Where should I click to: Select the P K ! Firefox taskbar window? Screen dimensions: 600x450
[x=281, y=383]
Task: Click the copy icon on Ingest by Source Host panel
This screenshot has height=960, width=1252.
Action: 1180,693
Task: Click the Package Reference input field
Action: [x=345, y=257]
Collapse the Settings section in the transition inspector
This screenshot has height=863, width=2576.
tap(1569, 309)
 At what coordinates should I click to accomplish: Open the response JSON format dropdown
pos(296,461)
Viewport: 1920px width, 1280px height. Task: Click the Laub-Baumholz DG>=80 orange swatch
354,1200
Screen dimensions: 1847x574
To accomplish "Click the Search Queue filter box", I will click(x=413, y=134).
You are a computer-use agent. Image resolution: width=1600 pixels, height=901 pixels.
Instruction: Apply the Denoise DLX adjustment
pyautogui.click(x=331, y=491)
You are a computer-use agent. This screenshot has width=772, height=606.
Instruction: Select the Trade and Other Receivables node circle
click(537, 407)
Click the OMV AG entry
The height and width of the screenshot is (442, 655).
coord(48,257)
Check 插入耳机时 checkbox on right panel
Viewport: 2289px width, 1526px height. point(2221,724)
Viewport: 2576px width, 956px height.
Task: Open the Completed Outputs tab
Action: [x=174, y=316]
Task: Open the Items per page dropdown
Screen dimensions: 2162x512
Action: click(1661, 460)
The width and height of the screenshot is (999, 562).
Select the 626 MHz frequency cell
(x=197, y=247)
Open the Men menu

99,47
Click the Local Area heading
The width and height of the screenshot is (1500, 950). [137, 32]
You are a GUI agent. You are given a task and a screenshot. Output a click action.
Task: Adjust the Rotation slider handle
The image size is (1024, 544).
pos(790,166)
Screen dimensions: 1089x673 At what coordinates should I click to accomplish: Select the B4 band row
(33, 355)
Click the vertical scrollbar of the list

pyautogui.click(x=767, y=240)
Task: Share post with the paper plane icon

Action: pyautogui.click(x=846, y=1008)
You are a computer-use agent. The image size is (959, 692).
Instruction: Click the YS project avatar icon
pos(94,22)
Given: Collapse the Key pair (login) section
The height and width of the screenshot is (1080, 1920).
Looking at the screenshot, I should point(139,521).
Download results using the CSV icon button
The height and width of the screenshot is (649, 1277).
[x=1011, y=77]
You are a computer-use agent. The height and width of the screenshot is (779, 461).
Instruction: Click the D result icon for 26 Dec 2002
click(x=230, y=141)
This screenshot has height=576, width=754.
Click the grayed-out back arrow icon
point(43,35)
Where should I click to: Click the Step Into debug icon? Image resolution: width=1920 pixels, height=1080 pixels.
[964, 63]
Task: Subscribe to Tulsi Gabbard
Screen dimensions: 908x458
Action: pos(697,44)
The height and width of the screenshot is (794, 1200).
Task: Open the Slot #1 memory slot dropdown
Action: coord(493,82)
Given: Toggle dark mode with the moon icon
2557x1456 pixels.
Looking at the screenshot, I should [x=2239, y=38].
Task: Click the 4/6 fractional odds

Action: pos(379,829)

--------------------

Set task:
Please return, unchanged, the lines of the material above from the line containing "Screen dimensions: 1089x673" through the line containing "Action: pyautogui.click(x=846, y=1008)", both included.

Task response:
Screen dimensions: 1089x673 At what coordinates should I click to accomplish: Select the B4 band row
(33, 355)
Click the vertical scrollbar of the list

pyautogui.click(x=767, y=240)
Task: Share post with the paper plane icon

Action: pyautogui.click(x=846, y=1008)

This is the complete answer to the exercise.